2. JMH Core Concepts

Before going deep further into the concept, let us understand the basic usage and key terms in JMH-based microbenchmarking.

2.1. Setting Up JMH

Although there are many possible ways to integrate and use JMH, the recommended way is to create a new Maven or Gradle application for only microbenchmarking purposes. The project should have all the dependencies included in the real application to keep both projects almost similar.

After creating the new project, add the JMH’s jmh-core and jmh-generator-and process dependencies into build file.

<dependency>
    <groupId>org.openjdk.jmh</groupId>
    <artifactId>jmh-core</artifactId>
    <version>1.35</version>
</dependency>
<dependency>
    <groupId>org.openjdk.jmh</groupId>
    <artifactId>jmh-generator-annprocess</artifactId>
    <version>1.35</version>
</dependency>

Adding the annotation processor dependency clearly indicates that JMH is based on annotations to configure benchmarking behavior. The @Benchmark annotation is the entry point for creating any benchmark. We can create as many benchmarks in a class as we like.

@Benchmark
public void someMethod() {
    //code
}

To execute all benchmarks, we need to start the process using org.openjdk.jmh.Main.main() method.
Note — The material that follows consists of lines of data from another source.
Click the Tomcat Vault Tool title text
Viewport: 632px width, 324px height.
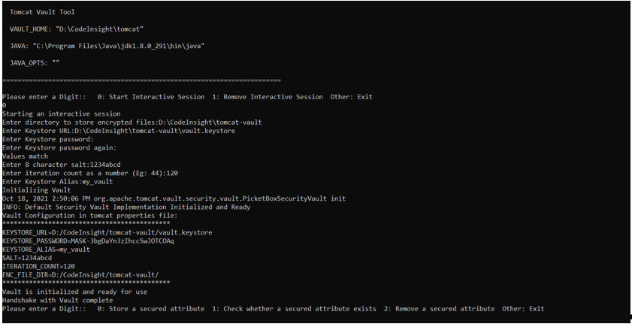click(x=42, y=13)
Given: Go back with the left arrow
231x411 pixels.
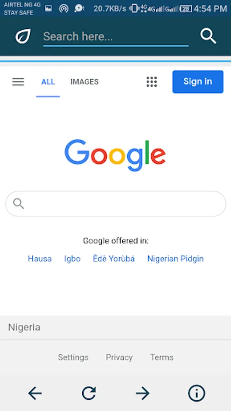Looking at the screenshot, I should [35, 393].
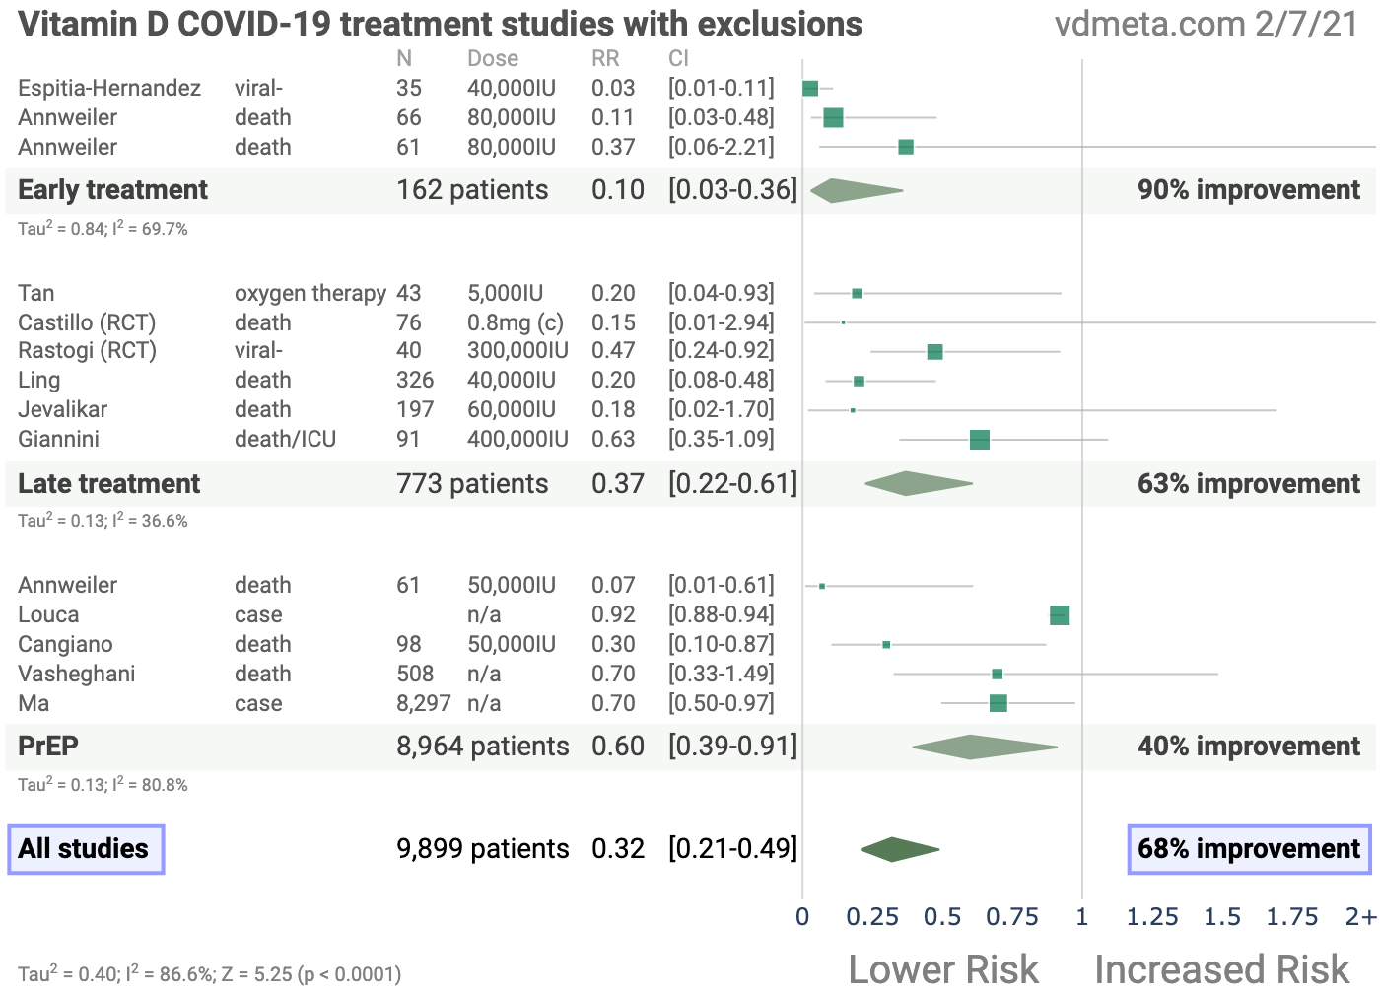The height and width of the screenshot is (998, 1380).
Task: Click the Ma study square marker
Action: click(x=998, y=703)
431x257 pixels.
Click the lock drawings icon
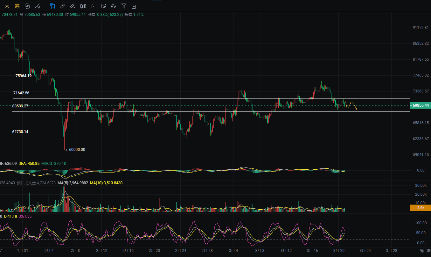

public class ApplicationBenchmarks {

  public static void main(String[] args) throws Exception {
    org.openjdk.jmh.Main.main(args);
  }

  @Benchmark
  public void someMethod() {
    //code
  }
}

After the JMH process finishes, we can see the performance numbers in the console something like this:

Benchmark                          Mode  Cnt           Score           Error  Units
ApplicationBenchmarks.someMethod  thrpt   25  2670644438.470 ± 121534763.138  ops/s

2.2. Benchmark Modes

Although there are multiple benchmark modes in JMH, they essentially measure the performance in terms of throughput and execution time.

  • Throughput Mode: measures the number of method invocations that can be completed within a single unit of time. It is more like load testing of the method and produces the results in terms of successful and failed operations. A large number in the result indicates that the operations are running at a fast pace.
  • Time-based Modes: test out the time it takes for the single invocation of the method. These are useful for comparing the performance of different methods of doing the same thing. It helps in concluding which logic faster performs the task. The followings are the time-based modes available in JMH.
    • Average Time: measures the average time it takes for the single execution of the benchmark method to execute.
    • Sample Time: measures the total time it takes for the benchmark method to execute, including minimum and maximum execution time for a single invocation.
    • Single Shot Time: runs a single iteration of the compared methods without warming up the JVM. It is useful for quickly making decisions in development time.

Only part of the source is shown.